Now we need a city. How about Cincinnati? I have no affiliation with Cincinnati but everyone seems to use New York for these types of tasks so why not shake things up? So to get started we need a list of the counties that make up the Cincinnati metro area along with the ACS codes pertaining to racial categories in the 2015 American Community Survey. The ACS provides estimates and for greater reliability we are using Census tracts. I am first going to create a vector of counties in the following format "StateAbberviationCountyName". For example, Boone county, Missouri would become "MOBoone". Then we need a vector of ACS codes that we want to collect.

places <- c(
  'OH,Brown', 'OH,Butler', 'OH,Clermont', 'OH,Clinton', 'OH,Hamilton', 'OH,Warren', 'KY,Boone', 'KY,Bracken',
  'KY,Campbell', 'KY,Gallatin', 'KY,Grant', 'KY,Kenton','KY,Mason', 'KY,Pendleton', 'IN,Dearborn', 'IN,Franklin', 
  'IN,Ohio')

racevars <- c('B02001_002E', 'B02001_003E', 'B02001_004E', 'B02001_005E', 'B02001_006E',
              'B02001_007E', 'B02001_008E', 'B02001_009E', 'B02001_010E')

Now we want to feed these into the get_acs function which will return the estimates from each tract, but first we have to wrap that in purrr’s map capabilities along with some string manipulation provided by stringr.

pop <- reduce(
  map(places, function(x) {
    get_acs(geography = "tract", variables = racevars, 
            state = str_split(x ,pattern = ',')[[1]][1],county = str_split(x,pattern = ',')[[1]][2])
  }), 
  rbind
)

geographies <- reduce(
  map(places, function(x) {
    get_acs(geography = "tract",  variables = 'B01003_001',
            state = str_split(x ,pattern = ',')[[1]][1],county = str_split(x,pattern = ',')[[1]][2] ,
            geometry = TRUE, cb = FALSE)
  }), 
  rbind
)

water <- reduce(
  map(places, function(x){
    area_water(str_split(x ,pattern = ',')[[1]][1], str_split(x,pattern = ',')[[1]][2], 
               class = "sf")
  }),
  rbind
)

We are going to perform a variant of this 3 times in order to collect the estimates, the shapefiles of those regions, and the water polygons for better map detail. You may wonder why we are collecting the shapefiles separate from the estimates. Well, we have to perform an aggregation and aggregations don’t work very well on Multipolygon attributes. Eventually, we will join these all together. Below we will borrow a Kyle Walker function to remove water areas from geographies.

st_erase <- function(x, y) {
  st_difference(x, st_union(st_combine(y)))
}

cin_erase <- st_erase(geographies, water)

And finally, we use the vegan package to calculate Shannon over the race variables that we collected in the pop dataframe.
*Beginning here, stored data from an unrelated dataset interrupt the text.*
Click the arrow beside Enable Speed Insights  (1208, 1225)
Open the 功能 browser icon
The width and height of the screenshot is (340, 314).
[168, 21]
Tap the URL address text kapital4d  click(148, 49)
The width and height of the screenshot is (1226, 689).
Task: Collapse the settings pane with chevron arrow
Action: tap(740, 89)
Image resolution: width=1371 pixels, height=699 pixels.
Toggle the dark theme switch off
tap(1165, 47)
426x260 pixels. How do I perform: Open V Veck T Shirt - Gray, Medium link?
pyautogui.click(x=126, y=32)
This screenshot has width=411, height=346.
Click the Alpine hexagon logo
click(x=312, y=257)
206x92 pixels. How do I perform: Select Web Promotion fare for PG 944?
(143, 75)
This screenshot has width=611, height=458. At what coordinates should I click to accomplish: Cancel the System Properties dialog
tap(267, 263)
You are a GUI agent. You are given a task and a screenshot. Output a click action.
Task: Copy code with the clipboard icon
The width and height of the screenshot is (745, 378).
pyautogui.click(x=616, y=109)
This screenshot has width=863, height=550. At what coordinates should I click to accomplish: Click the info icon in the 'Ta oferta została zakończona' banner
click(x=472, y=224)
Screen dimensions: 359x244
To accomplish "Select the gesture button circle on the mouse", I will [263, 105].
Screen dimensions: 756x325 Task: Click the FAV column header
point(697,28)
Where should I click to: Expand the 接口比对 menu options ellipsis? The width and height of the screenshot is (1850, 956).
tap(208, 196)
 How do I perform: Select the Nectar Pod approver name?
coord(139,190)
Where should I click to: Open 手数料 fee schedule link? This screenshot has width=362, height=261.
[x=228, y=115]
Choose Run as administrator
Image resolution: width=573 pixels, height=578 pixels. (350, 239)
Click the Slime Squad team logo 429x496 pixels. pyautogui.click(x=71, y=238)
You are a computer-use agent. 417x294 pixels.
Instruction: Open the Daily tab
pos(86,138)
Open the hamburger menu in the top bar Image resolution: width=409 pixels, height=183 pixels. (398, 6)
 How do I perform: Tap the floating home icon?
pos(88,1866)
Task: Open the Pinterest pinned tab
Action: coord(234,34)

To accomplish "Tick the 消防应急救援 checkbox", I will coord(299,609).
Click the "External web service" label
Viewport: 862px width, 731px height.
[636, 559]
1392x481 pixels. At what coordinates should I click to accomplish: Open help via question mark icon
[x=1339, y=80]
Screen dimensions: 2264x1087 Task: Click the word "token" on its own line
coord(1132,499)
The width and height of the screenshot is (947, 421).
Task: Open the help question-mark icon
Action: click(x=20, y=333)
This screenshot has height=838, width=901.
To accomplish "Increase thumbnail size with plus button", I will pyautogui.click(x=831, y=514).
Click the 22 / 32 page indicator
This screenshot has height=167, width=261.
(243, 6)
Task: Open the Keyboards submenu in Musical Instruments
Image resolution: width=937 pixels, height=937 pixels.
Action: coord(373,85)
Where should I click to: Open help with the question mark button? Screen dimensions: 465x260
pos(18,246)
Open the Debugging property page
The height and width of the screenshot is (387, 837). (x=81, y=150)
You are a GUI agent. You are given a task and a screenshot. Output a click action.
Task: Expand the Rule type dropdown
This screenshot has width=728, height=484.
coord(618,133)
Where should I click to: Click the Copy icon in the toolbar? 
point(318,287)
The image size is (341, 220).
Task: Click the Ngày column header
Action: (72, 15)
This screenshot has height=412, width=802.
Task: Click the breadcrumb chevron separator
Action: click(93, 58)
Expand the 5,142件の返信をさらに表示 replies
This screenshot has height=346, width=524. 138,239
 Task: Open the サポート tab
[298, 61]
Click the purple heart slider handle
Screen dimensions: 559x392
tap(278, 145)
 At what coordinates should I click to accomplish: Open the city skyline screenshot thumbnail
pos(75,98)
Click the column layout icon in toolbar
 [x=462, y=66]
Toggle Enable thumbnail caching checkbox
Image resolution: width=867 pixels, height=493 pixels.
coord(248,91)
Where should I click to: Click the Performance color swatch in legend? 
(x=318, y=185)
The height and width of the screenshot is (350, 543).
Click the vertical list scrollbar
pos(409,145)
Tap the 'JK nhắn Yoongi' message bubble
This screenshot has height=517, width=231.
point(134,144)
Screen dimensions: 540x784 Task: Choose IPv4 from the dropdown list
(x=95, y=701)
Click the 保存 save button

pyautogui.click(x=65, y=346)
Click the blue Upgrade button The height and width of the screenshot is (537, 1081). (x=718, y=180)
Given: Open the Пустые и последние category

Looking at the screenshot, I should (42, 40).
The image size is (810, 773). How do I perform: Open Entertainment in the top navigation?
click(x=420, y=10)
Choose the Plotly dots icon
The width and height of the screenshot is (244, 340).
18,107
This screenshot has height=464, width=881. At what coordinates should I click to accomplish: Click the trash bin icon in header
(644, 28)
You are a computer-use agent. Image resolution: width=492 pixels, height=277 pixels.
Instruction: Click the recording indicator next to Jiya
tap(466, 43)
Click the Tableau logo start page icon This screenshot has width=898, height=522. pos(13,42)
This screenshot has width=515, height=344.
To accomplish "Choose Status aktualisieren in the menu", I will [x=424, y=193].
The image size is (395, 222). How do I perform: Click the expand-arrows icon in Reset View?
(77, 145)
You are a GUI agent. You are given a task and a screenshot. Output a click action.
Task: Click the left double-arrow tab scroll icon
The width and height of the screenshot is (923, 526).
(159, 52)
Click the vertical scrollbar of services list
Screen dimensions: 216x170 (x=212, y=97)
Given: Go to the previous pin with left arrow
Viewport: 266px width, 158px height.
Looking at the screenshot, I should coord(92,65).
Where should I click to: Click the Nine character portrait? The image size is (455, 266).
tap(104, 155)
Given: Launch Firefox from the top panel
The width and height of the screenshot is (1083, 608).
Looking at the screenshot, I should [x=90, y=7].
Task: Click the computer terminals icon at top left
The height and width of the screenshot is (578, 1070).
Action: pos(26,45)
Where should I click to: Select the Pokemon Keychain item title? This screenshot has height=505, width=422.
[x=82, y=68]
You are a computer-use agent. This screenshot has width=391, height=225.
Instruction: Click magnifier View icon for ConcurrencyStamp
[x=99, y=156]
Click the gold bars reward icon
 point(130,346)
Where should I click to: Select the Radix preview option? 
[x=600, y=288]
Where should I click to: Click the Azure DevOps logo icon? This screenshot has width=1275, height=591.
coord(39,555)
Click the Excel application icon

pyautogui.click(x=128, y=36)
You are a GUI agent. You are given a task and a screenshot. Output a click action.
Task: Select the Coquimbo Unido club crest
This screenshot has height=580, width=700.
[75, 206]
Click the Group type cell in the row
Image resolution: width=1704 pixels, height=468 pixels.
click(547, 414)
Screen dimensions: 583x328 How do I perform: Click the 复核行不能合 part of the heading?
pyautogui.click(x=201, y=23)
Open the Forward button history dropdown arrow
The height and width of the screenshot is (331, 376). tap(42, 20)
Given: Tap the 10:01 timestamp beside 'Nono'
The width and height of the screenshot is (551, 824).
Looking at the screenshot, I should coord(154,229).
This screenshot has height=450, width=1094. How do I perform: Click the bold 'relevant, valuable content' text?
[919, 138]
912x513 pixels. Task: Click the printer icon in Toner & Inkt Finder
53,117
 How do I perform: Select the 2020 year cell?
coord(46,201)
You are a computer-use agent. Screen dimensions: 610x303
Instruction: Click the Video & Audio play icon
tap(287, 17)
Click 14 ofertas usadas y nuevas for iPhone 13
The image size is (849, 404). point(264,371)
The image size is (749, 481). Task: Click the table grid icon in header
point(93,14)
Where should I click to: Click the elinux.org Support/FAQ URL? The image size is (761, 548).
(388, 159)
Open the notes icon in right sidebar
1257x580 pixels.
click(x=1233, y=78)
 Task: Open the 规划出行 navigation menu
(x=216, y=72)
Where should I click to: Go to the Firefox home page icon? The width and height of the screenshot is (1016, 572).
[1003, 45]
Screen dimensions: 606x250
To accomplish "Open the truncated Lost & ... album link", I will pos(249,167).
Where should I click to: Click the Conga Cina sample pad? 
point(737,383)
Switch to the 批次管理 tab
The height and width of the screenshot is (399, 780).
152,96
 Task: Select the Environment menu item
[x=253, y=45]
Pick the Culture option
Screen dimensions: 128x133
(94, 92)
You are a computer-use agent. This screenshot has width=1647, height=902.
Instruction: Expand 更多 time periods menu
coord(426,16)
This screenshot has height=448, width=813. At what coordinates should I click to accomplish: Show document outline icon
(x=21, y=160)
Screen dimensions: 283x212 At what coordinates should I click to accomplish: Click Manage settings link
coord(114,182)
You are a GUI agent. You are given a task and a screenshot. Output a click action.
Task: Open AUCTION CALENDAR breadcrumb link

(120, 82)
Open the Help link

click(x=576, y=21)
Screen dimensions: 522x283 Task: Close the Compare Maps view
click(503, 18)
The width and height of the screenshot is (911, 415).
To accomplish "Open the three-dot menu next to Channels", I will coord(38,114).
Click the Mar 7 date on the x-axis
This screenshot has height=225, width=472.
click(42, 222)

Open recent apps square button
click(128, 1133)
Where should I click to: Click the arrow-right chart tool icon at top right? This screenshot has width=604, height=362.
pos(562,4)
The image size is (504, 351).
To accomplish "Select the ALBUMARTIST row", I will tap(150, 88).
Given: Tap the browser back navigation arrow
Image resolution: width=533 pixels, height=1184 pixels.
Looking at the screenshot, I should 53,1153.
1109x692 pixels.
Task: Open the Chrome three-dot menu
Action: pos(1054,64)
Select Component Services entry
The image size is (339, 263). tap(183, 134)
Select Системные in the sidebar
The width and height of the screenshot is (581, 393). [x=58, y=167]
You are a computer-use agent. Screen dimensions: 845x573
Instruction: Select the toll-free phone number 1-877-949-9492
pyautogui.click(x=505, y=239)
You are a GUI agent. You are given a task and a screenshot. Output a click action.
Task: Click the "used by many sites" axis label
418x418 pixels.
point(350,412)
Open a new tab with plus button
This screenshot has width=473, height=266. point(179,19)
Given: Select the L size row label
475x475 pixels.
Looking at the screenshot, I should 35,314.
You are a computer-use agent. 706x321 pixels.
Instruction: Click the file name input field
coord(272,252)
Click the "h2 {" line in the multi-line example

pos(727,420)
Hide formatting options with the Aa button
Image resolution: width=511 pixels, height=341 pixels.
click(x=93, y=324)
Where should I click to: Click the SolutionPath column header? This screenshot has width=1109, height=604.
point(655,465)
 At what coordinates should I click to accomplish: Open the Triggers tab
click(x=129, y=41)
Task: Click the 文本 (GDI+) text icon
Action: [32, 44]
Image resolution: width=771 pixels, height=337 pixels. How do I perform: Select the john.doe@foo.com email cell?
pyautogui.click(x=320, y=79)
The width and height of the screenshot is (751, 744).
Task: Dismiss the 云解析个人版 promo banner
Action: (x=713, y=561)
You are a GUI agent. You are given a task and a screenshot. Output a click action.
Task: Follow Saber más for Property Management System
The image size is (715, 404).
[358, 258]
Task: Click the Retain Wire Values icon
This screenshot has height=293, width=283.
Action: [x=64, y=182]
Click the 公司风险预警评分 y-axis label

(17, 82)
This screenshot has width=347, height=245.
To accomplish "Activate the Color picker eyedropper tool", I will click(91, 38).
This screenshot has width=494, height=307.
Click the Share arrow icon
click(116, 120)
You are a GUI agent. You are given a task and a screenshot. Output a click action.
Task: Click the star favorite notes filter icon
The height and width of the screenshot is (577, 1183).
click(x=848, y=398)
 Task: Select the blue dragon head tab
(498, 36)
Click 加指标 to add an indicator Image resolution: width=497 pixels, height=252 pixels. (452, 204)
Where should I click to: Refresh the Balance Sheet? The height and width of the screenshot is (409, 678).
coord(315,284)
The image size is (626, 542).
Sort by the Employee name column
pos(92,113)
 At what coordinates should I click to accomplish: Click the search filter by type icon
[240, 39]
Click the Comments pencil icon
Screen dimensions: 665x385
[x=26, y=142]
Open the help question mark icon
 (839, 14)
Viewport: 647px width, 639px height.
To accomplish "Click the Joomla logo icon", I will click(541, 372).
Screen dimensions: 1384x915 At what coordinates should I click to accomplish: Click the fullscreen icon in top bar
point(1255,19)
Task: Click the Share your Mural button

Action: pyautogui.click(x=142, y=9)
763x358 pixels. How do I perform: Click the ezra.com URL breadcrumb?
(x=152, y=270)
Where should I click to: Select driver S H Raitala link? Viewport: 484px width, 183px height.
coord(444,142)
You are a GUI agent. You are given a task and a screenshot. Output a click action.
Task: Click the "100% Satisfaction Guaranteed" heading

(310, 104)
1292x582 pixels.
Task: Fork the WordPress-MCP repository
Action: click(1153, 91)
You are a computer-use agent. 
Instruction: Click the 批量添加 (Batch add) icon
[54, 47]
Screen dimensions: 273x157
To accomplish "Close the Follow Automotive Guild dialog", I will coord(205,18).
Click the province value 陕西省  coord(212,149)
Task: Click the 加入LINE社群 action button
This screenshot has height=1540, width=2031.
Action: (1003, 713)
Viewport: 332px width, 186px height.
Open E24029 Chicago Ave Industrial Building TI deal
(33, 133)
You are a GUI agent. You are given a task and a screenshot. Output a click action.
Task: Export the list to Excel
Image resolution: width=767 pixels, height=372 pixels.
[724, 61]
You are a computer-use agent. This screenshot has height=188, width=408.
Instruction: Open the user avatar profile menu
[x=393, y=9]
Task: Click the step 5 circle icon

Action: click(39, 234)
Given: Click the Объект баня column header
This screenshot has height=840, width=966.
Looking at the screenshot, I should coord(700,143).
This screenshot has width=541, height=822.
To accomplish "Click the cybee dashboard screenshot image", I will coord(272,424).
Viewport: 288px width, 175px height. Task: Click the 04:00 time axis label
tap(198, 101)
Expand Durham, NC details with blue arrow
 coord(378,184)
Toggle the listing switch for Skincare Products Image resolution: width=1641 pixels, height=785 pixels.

We want to calculate it for each Census tract to get an idea of where are the more racially diverse areas of the city.

# calculate shannon on race and map it!
pop %>% 
  group_by(GEOID) %>%
  summarise(diversity = diversity(estimate)) %>%
  left_join(cin_erase) %>% 
  ggplot(aes(fill = diversity, color = diversity)) +
    geom_sf() + 
    scale_fill_viridis() + 
    scale_color_viridis() + 
    theme_map()+
    theme(panel.grid.major = element_line(colour = "white"))

This produces the following map:

There are a couple things to note about this graph. The first is that the tracts are trimmed based off of geographical center of the city that I didn’t show within the code (this will come in future posts). Secondly, the center of the city tends to be more diverse than the margins. In other words, the suburbs tend to be a less racially diverse than the center of the city.

In future posts, I will continue down this path of measuring diversity and, more interestingly, why this is important to understanding other characteristics of a city.

Links that helped along the way

1. Loading and analysing spatial data with the sf package by Pierre Roudier
2. retrieve coordinate reference system from object
3. Manipulating Simple Feature Geometries

Footnotes

1: Keep in mind that “race” here isn’t meant as a biological category to classify individuals into groups. Instead, it is simply a Census categorization of individuals and how they identify themselves.

2: This page is straight out of the 90s but it works.